Interweaving biblical scholarship with literary and philosophical resources, Keller draws from figures like Jacques Derrida, Gilles Deleuze, and Luce Irigaray to deepen her engagement with the themes of difference, relationality, and becoming. Derrida’s deconstruction informs her resistance to totalizing accounts of creation that erase the traces of the deep; Deleuze’s philosophy of difference and becoming resonates with her portrayal of creation as an open-ended process; Irigaray’s work on sexual difference and the fluid metaphors of feminine subjectivity help Keller reclaim water as a theological symbol beyond domination. These interlocutors allow her to craft a theology that is dialogical and porous, attentive to the limits of human language and the mystery that exceeds conceptual grasp.

The image of the deep also becomes, for Keller, a way to address ecological concerns. She reads tehom as a reminder of the Earth’s watery origins and the interconnectedness of all life. This ecological dimension critiques anthropocentric theologies that view creation solely in terms of human dominion and control. Instead, Keller’s theology invites a posture of humility and reciprocity toward the nonhuman world, recognizing that creation’s flourishing depends on honoring its relational depth. The deep is thus both a cosmic and ecological symbol, encompassing the generative matrix of life and the mystery of its ongoing transformation.

Keller’s approach to Genesis resists the temptation to read the text as a simple blueprint of the universe’s origins. Instead, she treats it as a theological-poetic narrative that speaks to the patterns of God’s relation to the world across time. This hermeneutic opens space for thinking about creation not as a completed past event but as a present and future reality. The Spirit hovering over the deep becomes a figure for God’s continual engagement with the possibilities latent in the world’s depths. This image encourages an eschatology that is not escapist or triumphalist but grounded in the ongoing transformation of the world toward greater justice and beauty.

A significant theological move in Face of the Deep is Keller’s rethinking of divine omnipotence. She challenges the model of God as a unilateral cause who determines all outcomes, instead emphasizing God’s persuasive power. This relational power works through attraction, invitation, and response rather than coercion. Such a vision reframes the problem of evil: if creation is an open process involving real freedom and novelty, then chaos and suffering are not simply defects to be eliminated but conditions of possibility for genuine becoming. God’s role is to draw creation toward its fullest potential, not to override the autonomy of creatures or the generative unpredictability of the deep.

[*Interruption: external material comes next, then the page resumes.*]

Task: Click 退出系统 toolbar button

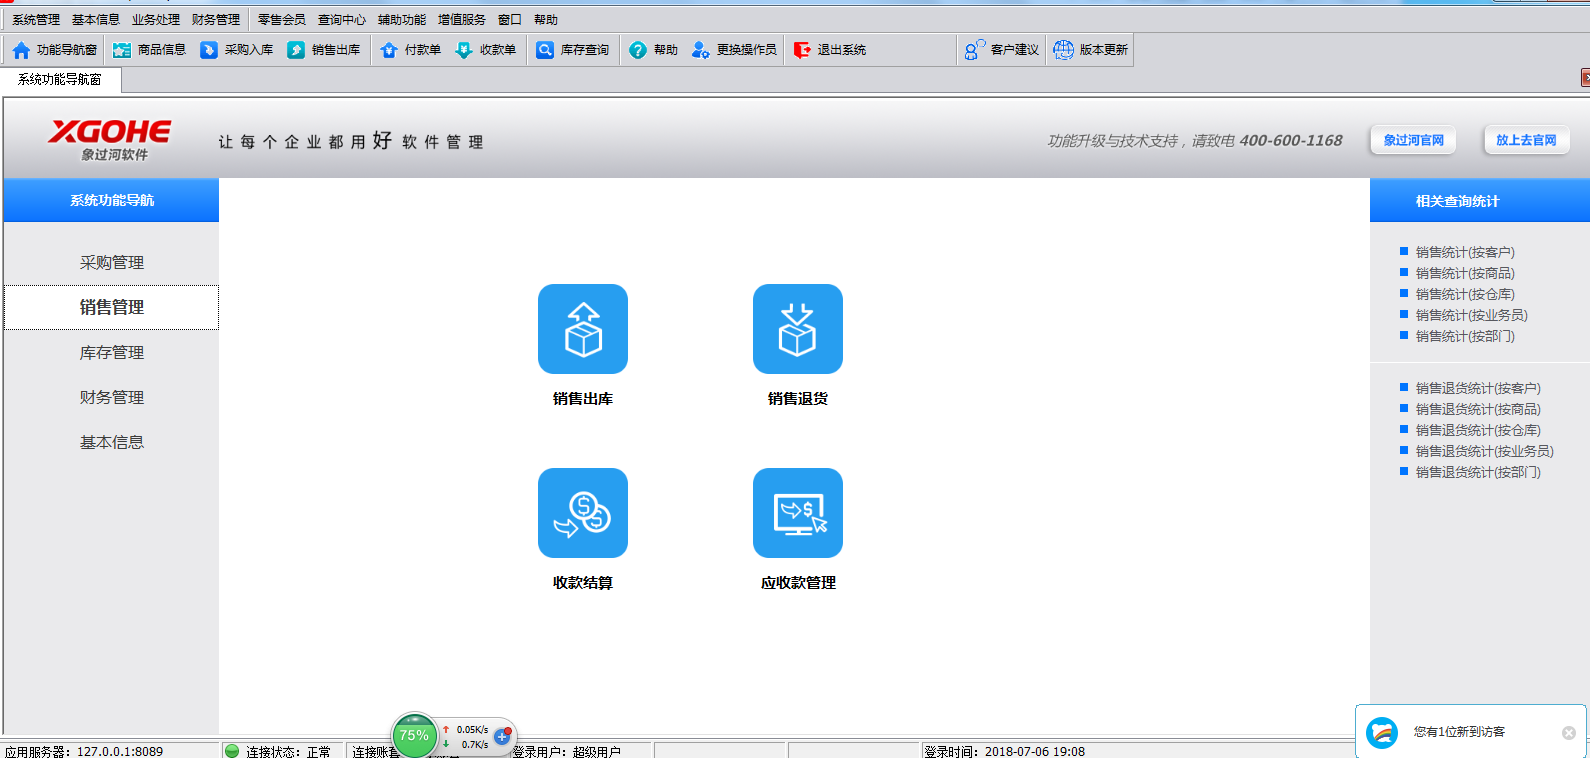Action: 830,50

Keller also engages the mystical tradition, particularly the apophatic strand that speaks of God as the ungraspable mystery beyond all names. In this light, the deep becomes a metaphor for the divine unknowability that underlies and sustains all reality. This mystical dimension resonates with her poststructuralist influences, where meaning is never exhausted and reality always exceeds the conceptual frameworks we impose. The interplay of light and darkness in the creation narrative becomes, for Keller, a symbol of the tension between the revealed and the hidden in God’s relation to the world.

Throughout the work, Keller’s style is marked by a poetic and allusive quality that mirrors her subject matter. She refuses to resolve tensions prematurely, instead inviting readers into a contemplative engagement with the text and its theological implications. Her theology is performative as much as propositional, modeling a way of thinking that is itself fluid, relational, and responsive to the deep. This style embodies her conviction that theology must be attentive to the multiplicity and complexity of reality, resisting the impulse to reduce it to a singular, closed system.